======== Document excerpt
Pursuant to the act of the General Assembly, approved March 8, 1945 (Ga. L. 1945, p. 232), requiring that the whole court consider any case in which one of the judges of a division dissents, this case was considered by the court as a whole.
TOWNSEND, J. (dissenting). As to the first division of the opinion, I dissent because I believe that ground 1 of the amended motion for a new trial requires a reversal. Therein it is set out that the trial court charged the jury as follows: "Now, in this case, the State relies on what is known it relies in part on is known as the testimony of an accomplice." Thereupon the trial court proceeded to charge the jury in substance Code 38-121, which provides for the requirement of corroboration of the testimony of an accomplice. It is contended in the amended motion for a new trial that this charge was error in that it amounted to the expression of an opinion by the trial judge in his charge to the jury that a witness for the state was an accomplice of the defendant, Fred Hamby, and denied the jury the right to determine whether or not such witness was such an accomplice; that therefore said charge amounted to an expression of opinion by the trial judge in his charge to the jury that Fred Hamby participated in the crime of which he was charged and for which he was on trial, with the State's witness; that all this was a violation of Code 81-1104 which forbids the trial court to express an opinion as to what has been proved or as to the guilt of the accused in a criminal case and which requires the appellate courts of this State to reverse the case for a new trial where such error is assigned. The case here, therefore, should turn solely on the question of whether or not the trial judge expressed such an opinion when he charged the jury that "in this case the State relies on what is known as the testimony of an accomplice." From the record it appears that Robert Junior Chambers was jointly indicted with the defendant. It further appears that Robert Junior Chambers was the principal witness for the State. He admitted in his testimony that he burned the buildings in question. He swore that the defendant procured him to do so. All this was denied by the defendant. Thus an issue for the determination of the jury was made as to whether or not Robert Junior Chambers was an accomplice of the defendant. The charge of the court, in my opinion, does not leave this question for the determination of the jury. On the other hand, it is my opinion that the judge in no uncertain terms informed the jury that Robert Junior Chambers was an accomplice of the defendant when he told the jury that "in this case, the State relies on what is known as the testimony of an accomplice."
================
======== Data to process
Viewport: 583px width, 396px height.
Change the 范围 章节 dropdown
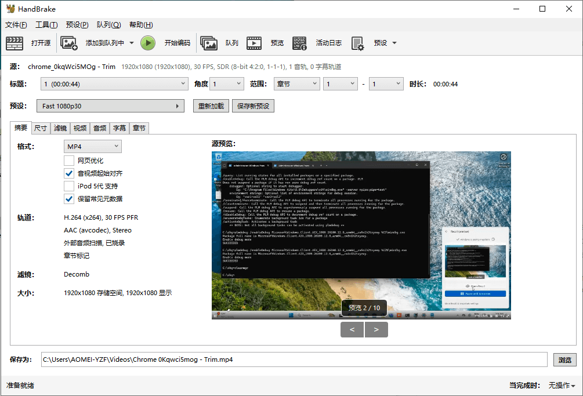(296, 83)
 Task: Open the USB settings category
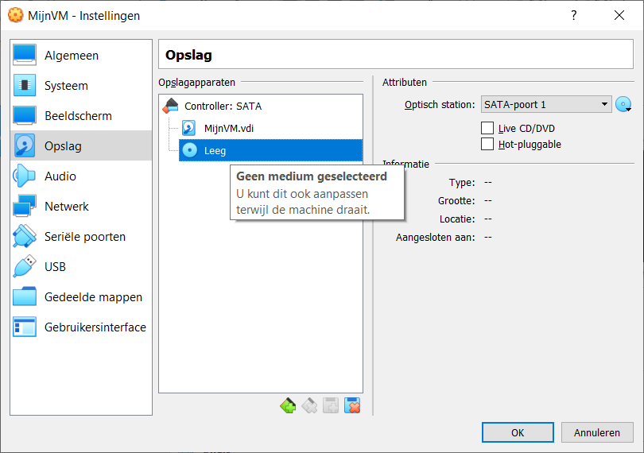click(x=55, y=267)
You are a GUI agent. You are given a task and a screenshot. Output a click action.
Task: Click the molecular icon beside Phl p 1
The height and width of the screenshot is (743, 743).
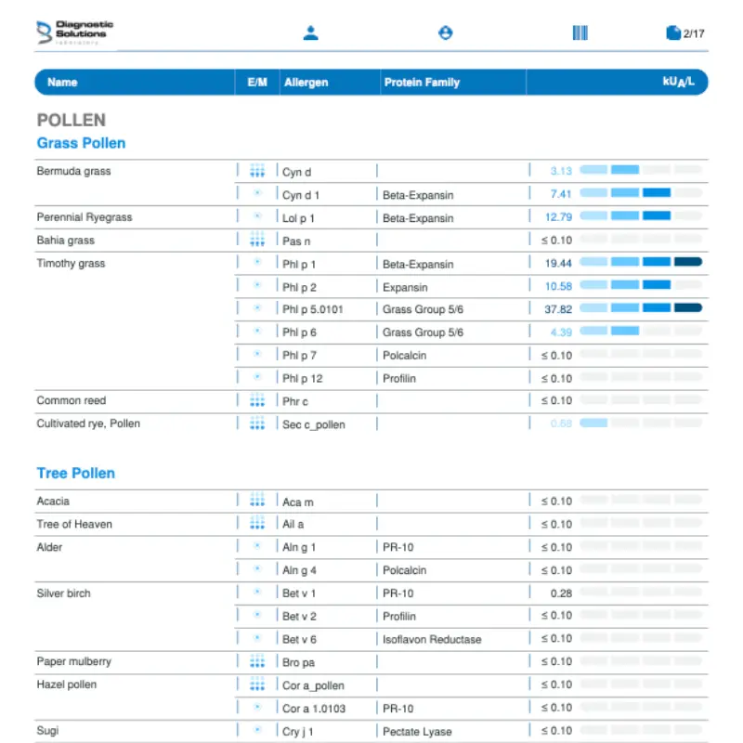257,263
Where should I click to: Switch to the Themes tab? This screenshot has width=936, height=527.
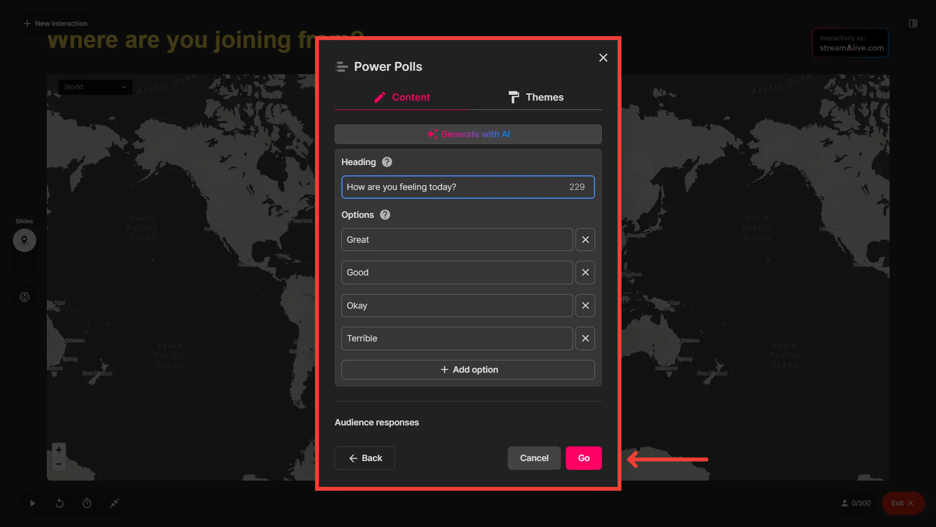click(x=535, y=97)
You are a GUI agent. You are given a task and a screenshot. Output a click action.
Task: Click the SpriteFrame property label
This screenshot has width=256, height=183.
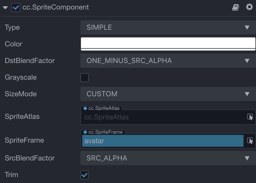(24, 140)
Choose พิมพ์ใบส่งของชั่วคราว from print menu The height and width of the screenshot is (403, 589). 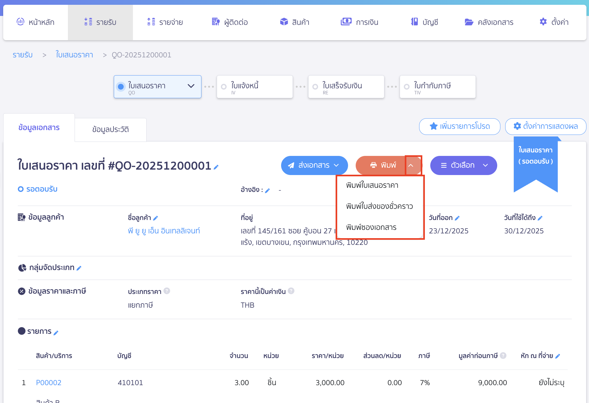coord(379,206)
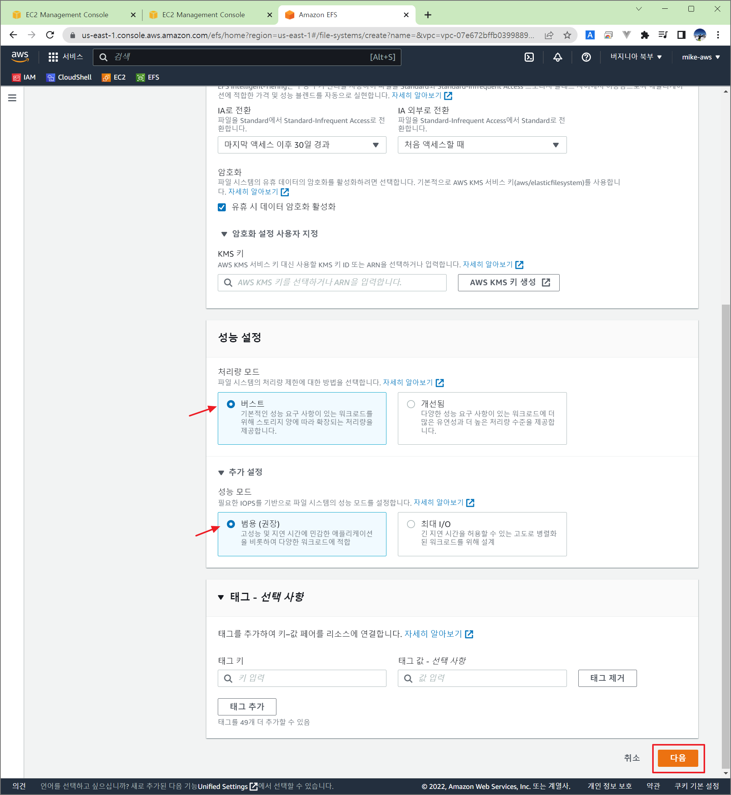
================
:: Your tasks ::
1. Render the entries, from their first line through the line holding "click(x=55, y=267)" inclusive, as a Markdown table with columns Row and Line, skipping blank lines and omitting the pictures.
2. Write the next part of the dissenting opinion on the accomplice charge, picking up after its final sentence.
The dissenting opinion and the entries were drawn from unrelated sources.

:: Answers to the exercise ::
1.
| Row | Line |
|---|---|
| 1 | Viewport: 583px width, 396px height. |
| 2 | Change the 范围 章节 dropdown |
| 3 | (296, 83) |
| 4 |  Task: Open the USB settings category |
| 5 | click(x=55, y=267) |

2.
The following charges have been held reversible error: "The witness, 'having been convicted, is an accomplice as a matter of law.' " Sellers v. State, 41 Ga. App. 572 (153 S. E. 782). " 'One of the witnesses testified in this case to having worked at this still for this defendant, and that, under the law, constitutes what is known as an accomplice.' " Demonia v. State, 69 Ga. App. 862 (27 S. E. 2a, 101). " 'I charge you as a matter of law that the codefendant, L. C. Moffett, a witness for the State, is an accomplice so far as your consideration of his testimony is concerned.' " Middleton v. State, 72 Ga. App. 818 (35 S. E. 2d, 317). " 'Charles McDonald of course admits he is an accomplice. He has filed a plea to this crime; and he being an accomplice in the case of a partner with the defendant, and having admitted to have been there, you would not be authorized to convict James Pope Kryder on the testimony of McDonald alone.' " Kryder v. State, 57 Ga. App. 200 (194 S. E. 890). " 'I believe it is admitted in this case that Tommy Lyons was an accomplice.' " Golden v. State, 45 Ga. App. 501 (165 S. E. 299). " 'Now, you are to determine, gentlemen, whether or not he is an accomplice. He denies having anything to do with the commission of this offense himself; he states that he had nothing to do with it, and was not an accomplice.' " Suddeth v. State, 112 Ga. 407 (37 S. E. 747).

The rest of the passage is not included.